Hormonal Control of Glucuronidase in Kidney
Watson, Gordon L.   
Children's Hospital & Res Ctr at Oakland, Oakland, CA, United States

Knowledge of how hormones work and how genes are regulated at the molecular level is accumulating rapidly. As more is learned, however, it has become apparent that hormonal regulatory mechanisms are even more intricate and complex than originally imagined. This often makes it difficult to reconcile isolated molecular events with the hormone responses that occur in an intact organism. Understanding these processes in the biological context of human physiology is the challenge presented by the needs of the medical community. Therefore, the overall goal of this project is to show at the molecular level how a hormonal signal activates a specific gene in a specific tissue of an organism that serves as a model for human biology. This study focuses on the androgen stimulation of b-glucuronidase (GUS) gene expression in kidney proximal tubules of the mouse. This experimental model system is exceptional for several reasons: (1) The response of GUS to androgen is dramatic, as much as 100-fold. (2) The GUS response to androgen is highly tissue specific and does not occur in androgen target organs other than kidney. (3) GUS induction is progressive and remarkably slow for a steroid hormone response. This implies that the mechanism underlying the response has novel features and will provide new insights into how gene regulation is managed. (4) The GUS response to androgen is enhanced by growth hormone, providing the opportunity to dissect the mechanism of a multi-hormonal response. (5) GUS can be effectively studied in vivo using genetically variant or mutant mice and transgenic mice. (6) The GUS response to androgen can be studied in primary cultures of kidney epithelial cells. This is one of very few systems in which the in vivo response to androgen can be mimicked in vitro. (7) A number of genetic variants that specifically affect the hormonal regulation of GUS have been identified and extensively characterized. (8) There is a substantial foundation of physiological, biochemical, molecular and genetic information about GUS that makes it particularly amenable to experimental manipulation.

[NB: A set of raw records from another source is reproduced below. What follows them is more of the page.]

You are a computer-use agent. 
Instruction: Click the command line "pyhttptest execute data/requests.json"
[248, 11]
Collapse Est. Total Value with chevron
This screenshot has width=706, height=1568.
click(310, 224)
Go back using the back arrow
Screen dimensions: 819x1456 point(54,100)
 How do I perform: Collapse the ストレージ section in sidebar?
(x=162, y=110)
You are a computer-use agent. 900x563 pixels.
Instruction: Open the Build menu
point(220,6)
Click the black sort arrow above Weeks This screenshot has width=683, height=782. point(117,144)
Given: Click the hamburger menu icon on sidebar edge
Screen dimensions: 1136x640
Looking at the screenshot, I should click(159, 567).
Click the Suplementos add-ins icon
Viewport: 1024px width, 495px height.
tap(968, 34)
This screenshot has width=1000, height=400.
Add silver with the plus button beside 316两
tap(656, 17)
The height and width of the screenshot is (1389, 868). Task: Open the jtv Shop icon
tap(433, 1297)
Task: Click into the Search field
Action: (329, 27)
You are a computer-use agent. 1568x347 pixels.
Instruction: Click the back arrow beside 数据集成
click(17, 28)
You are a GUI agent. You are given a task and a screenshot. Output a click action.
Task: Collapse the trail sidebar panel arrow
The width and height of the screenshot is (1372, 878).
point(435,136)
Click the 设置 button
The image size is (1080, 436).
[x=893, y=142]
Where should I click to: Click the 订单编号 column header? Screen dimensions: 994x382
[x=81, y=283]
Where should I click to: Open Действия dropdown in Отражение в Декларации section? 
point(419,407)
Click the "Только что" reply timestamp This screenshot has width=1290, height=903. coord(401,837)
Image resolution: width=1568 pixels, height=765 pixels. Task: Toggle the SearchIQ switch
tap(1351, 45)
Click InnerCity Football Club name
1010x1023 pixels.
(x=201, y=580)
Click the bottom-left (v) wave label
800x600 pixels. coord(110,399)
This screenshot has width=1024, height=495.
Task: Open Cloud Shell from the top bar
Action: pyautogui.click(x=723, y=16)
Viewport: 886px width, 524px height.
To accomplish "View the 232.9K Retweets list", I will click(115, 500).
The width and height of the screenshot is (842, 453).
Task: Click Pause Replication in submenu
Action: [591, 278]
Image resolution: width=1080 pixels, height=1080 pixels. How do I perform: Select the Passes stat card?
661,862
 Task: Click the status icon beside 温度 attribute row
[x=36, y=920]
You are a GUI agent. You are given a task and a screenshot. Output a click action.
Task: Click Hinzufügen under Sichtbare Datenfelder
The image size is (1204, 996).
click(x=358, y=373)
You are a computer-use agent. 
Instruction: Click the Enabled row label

The specific aims of this proposal are to (A) determine if apparent androgen response elements, identified by sequence analysis and receptor binding studies, play an essential role in the response of GUS to androgen; (B) locate and identify mutated regulatory sites within or near the GUS gene; (C) determine how growth hormone modulates the response to androgen. Experimental approaches will include the following: comparing regulatory sequences among genetic variants that differ in their response to androgen; testing regulatory functions of DNA constructs in both transfected cultured cells and transgenic mice; studying binding between androgen response elements and androgen receptor protein; doing a cis/trans analysis of the growth hormone effect; and identifying factors that modify the androgen response in cell culture.